Taking three classes on top of all of it has exacerbated my anxiety, because it has taken a HUGE chunk of my time away. I have a sad feeling my book will not be finished until April 5th, leaving almost zero time to revise it properly, let alone even proof it.

Basically I feel like the worst writer in the world right now, even though my mentors and crit partners assure me that the actual writing does not suck. I still feel like a bit of a failure, nonetheless.

To try to get my head on straight, I recently attempted something I've never done before:  PLOTTED WITH A TIMELINE.

Why did I not do this in the beginning? I don't know. I kind of want to facepalm myself.  But I've just made the timeline, and it's been so helpful that I've already realized some mistakes I made in my text that I wouldn't have caught had I not made one.  There's a few things that still need to be added to it: the last few events before The Name and the Key wraps. But for the most part, the timeline is full. And because The Name and the Key overlaps with The Step and the Walk, both novels are listed on the timeline. Which means when I go to work on The Step and the Walk, I'm sure I'll have a better experience writing that book because I'll have a significant chunk of information about it already.

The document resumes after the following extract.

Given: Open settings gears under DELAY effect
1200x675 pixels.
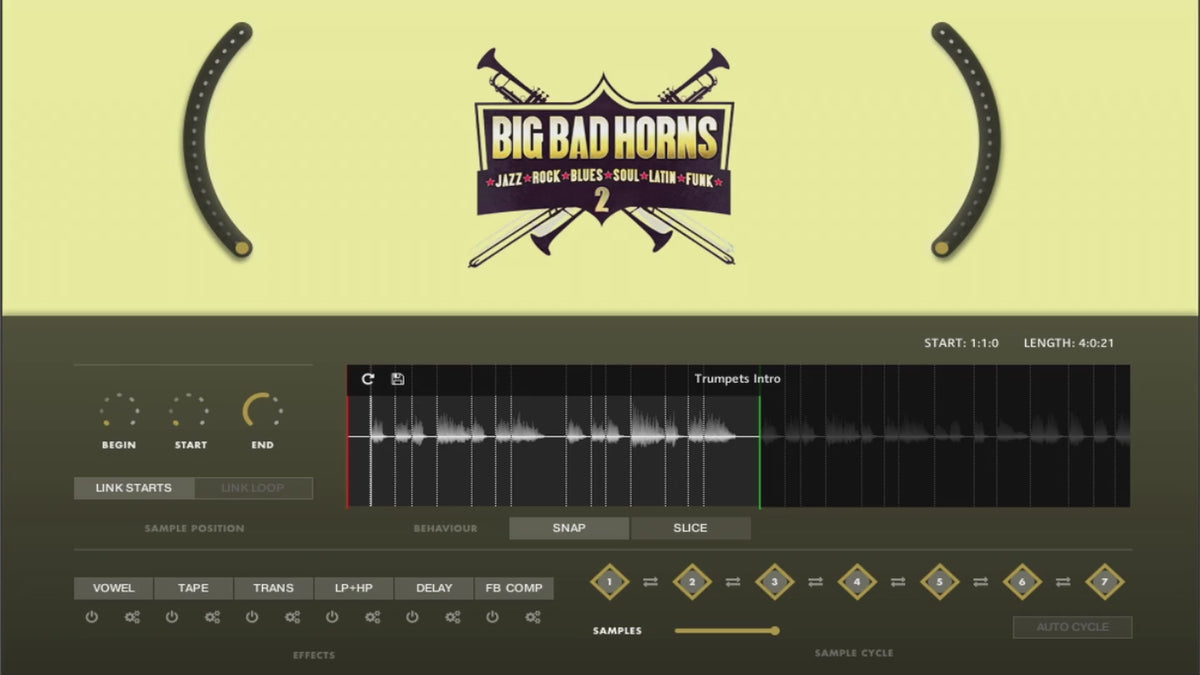Looking at the screenshot, I should coord(452,617).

I cannot begin to tell you the clarity this tool has allowed me. So, if you are curious about my organization (or about the books themselves), this is my plotting timeline. Let me stress that this is a tool and nothing in it will be set in stone until publication. And if you'd like to make your own timeline, you can go to Time Glider and start up a free account.

In the meantime, wish me luck. I'm trying to do next to the impossible here.  *breaks down in tears*

For a larger view of my book Timeglider, check it out here.
Friendly reminder--this stuff is protected by copyright. 

Readers and writers, do you have any advice or tools to help with plotting?


  1. I wish I did have advice on plotting. Typically I'm a pantser--although Tim suggested after my first draft that I outline the book. I did, and I figured out a lot of cool stuff (like Blessing's whole dying god allegory that runs deeper than I'd thought) which has really strengthened the story. Needless to say, I outlined the epic-dystopian-paranormal-romance-science-fantasy I want to write next. :P

    And dude, I feel you on the anxiety. Nicole's class is uber-stressful to me for some reason, probably not related to class at all but to my freaking life-suck of a job. And everything else pulling me in 25 different directions. I am thankful to be in revisions, because for a while I wasn't sure the damned thing would get done, or that I even wanted to finish it. Hang in there, and let me know if I can help with anything.

  2. Isn't it always a nice surprise to find that there's deeper meaning to what you've written? :)

    I think part of the reason why Nicole's class is stressful is that it requires us to be more active than some of the other classes. I've taken for granted the Readings in the Genre classes, because that has stuff due every other week, so I'm not used to doing weekly (and sometimes more often) participation. That, and the subject matter is sooooo daunting!

    Thanks for the encouragement. You hang in there, too!